あの後、私は病院の大部屋で目が覚めた。ユリカと分かり合う事の出来たあの部屋だ。でも、あれは全て夢だったみたい。『個室に入院したんじゃないの?』とか、『刀が刺さって倒れてた?』とか訊くと笑われたから。でも、私にはただの夢だったとは思えなかった。本当に物語が暴走して暴れていたんじゃないのかと、今でも思う。ただの夢にしては登場人物の言葉に大きく動かされたし、精神的にも大きく成長出来たと思う。
シュウの『存在してはいけないものなんて存在しない。何か理由があるから存在している』って言葉には勇気付けられたし、ハルの言葉にも勇気付けられた。人を信じられなくなった時、あの言葉を思い出すと皆が近くにいる気がするから。いや。本当に傍にいるんだ。
私は手に持っている本を開いて見た。
そうそう、お姉ちゃんとは今でも喧嘩する。でも、前よりは仲良くなれた。お互いに溜っているものを言い合ったからだろう。話し合う事が大切なんだ。
お姉ちゃんとパパの仲はあまり良いとは言えないけど、いつかは仲良くなると思う。そう信じてる。

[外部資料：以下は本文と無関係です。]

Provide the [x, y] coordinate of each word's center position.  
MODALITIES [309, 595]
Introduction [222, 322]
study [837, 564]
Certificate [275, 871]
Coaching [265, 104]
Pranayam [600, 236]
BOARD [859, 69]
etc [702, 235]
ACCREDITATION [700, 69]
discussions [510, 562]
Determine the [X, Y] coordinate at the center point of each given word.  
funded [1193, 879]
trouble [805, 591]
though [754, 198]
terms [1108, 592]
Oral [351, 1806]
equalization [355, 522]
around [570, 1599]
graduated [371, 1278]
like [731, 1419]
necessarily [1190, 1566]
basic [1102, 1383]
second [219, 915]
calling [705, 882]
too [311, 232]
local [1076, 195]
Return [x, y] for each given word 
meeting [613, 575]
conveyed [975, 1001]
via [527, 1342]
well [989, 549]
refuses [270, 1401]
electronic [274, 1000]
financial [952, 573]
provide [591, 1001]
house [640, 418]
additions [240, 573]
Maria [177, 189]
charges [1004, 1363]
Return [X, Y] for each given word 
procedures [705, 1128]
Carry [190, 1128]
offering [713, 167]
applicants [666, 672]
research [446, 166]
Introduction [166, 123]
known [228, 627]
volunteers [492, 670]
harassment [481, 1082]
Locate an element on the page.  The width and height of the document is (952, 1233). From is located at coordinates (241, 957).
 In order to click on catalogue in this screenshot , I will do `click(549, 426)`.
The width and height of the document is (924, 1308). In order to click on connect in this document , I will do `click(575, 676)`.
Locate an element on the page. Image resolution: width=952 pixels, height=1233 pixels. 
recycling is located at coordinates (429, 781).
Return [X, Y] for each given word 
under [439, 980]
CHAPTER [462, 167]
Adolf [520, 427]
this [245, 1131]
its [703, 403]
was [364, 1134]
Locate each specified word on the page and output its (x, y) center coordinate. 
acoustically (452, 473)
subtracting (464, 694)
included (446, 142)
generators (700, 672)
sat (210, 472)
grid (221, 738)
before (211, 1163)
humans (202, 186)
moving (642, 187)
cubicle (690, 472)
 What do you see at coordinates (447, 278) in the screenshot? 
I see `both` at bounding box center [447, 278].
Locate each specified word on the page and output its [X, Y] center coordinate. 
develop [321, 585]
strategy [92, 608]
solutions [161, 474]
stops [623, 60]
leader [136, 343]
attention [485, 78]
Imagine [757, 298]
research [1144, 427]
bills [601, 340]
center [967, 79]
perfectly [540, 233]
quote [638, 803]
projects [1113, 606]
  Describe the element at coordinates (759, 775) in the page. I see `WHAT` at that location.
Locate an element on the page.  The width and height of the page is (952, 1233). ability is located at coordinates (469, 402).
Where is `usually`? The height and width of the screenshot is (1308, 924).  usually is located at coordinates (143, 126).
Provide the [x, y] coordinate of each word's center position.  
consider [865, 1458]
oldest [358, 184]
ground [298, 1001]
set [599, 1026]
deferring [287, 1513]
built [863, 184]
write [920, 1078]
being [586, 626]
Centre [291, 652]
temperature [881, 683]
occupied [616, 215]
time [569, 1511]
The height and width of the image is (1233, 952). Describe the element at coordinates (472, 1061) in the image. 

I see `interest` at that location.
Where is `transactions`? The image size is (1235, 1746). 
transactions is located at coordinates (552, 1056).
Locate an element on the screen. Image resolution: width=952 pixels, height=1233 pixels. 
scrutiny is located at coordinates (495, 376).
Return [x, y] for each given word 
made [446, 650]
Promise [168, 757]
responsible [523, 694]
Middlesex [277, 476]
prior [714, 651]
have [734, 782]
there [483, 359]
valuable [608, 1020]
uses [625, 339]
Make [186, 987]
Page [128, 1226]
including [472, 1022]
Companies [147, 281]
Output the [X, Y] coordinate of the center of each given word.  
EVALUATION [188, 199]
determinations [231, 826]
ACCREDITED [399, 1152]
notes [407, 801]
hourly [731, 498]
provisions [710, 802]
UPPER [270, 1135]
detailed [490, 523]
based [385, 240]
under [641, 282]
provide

ママは私の熱意に負けて私が漫画家を目指す事を許してくれた。今では私の一番のファンだ。
今でもやっぱり、人を心の底から信じる事が出来ない。でも、だからって私はもう一人じゃない。私にはユリカやシュウ、トウナやハル、皆がいる。皆が支えてくれる。私の中で皆は本当に存在しているんだから。
時間が経つと記憶は少しずつ薄れてしまう。でも、この事は一生忘れないと自信をもって言える。
私は草に寝転び空を見上げた。胸に『春夏秋冬』と書かれた単行本を抱きしめて。
ここに記しておけば何度でもあの時が蘇るから。本を開く度に会えるから。